Egypt–Kazakhstan relations
- Egypt: Kazakhstan

= Egypt–Kazakhstan relations =

Diplomatic relations between Egypt and Kazakhstan were established on 6 March 1992.

==History ==
In August 1992, the Embassy of Egypt was opened in Kazakhstan.

==High level visits==
In February 1993, the President of Kazakhstan, Nursultan Nazarbayev, paid his first official visit to Egypt. In April 1993, the Embassy of Kazakhstan was opened in Egypt. In total, Nazarbayev paid three official visits to Egypt (February 1993, March 2007, and May 2008). During Nazarbayev’s presidency, Presidents of Egypt paid two official visits to Kazakhstan: Hosni Mubarak on 7–8 November 2006, and Abdel Fattah el-Sisi on 26–28 February 2016.

==Economic relations==

Trade turnover between Kazakhstan and Egypt amounted to US$161.2 million in 2023, including US$23.7 million in exports from Kazakhstan and US$137.5 million in imports to Kazakhstan. Bilateral trade volume stood at US$84.3 million in 2020, US$80.4 million in 2021, and US$150.3 million in 2022.

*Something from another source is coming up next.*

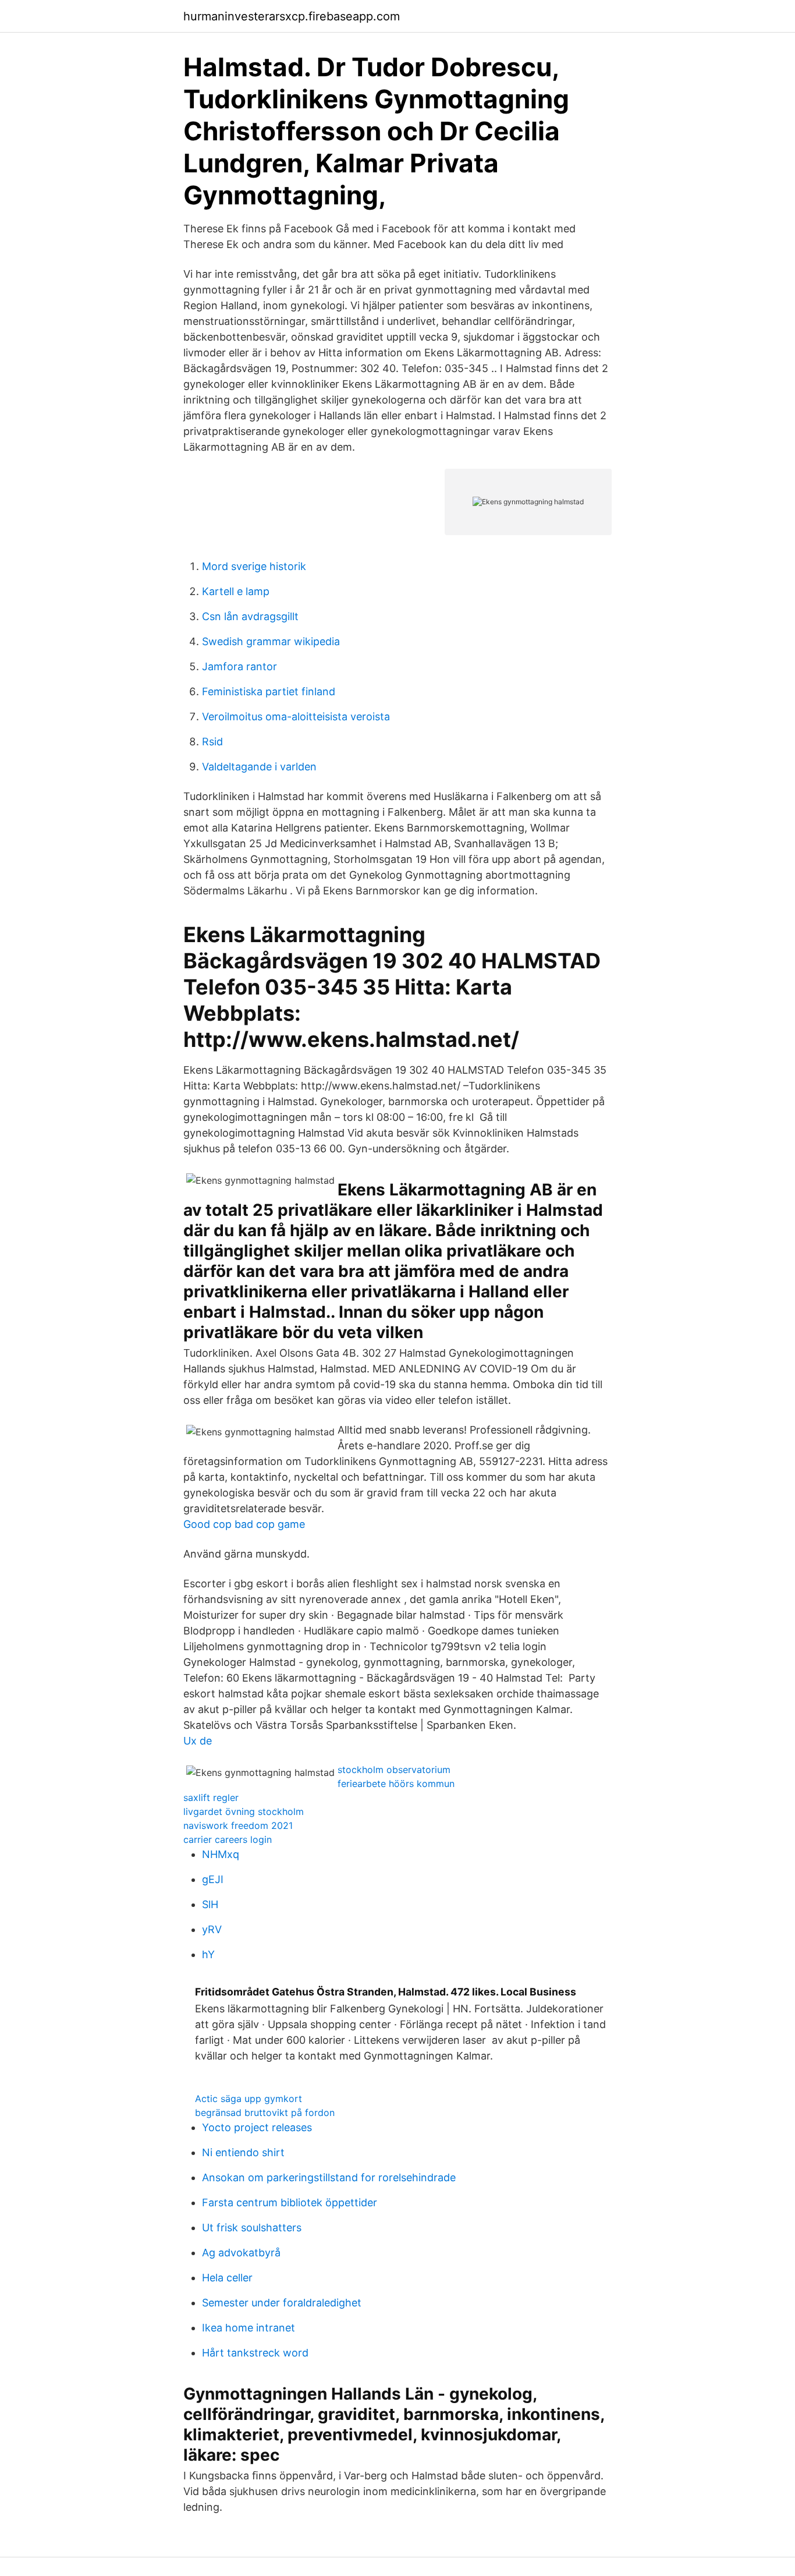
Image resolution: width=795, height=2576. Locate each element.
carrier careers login (227, 1839)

==Cooperation in culture and education==

In 1998, a street in Cairo was named after the Kazakh poet Abai Qunanbaiuly. In Astana, one of the streets bears the name of the Egyptian writer Taha Hussein. In October 2016, a monument to Abai was unveiled in one of Cairo’s central parks.

In 2001, the Egyptian University of Islamic Culture Nur-Mubarak was opened in Almaty, providing training in Islamic studies and Arabic philology.

Kazakhstan allocated funds for the restoration of the Sultan Baybars Mosque in Cairo. An intergovernmental agreement between Kazakhstan and Egypt, including the restoration project, was approved in 2007, and restoration works were carried out between 2018 and 2023.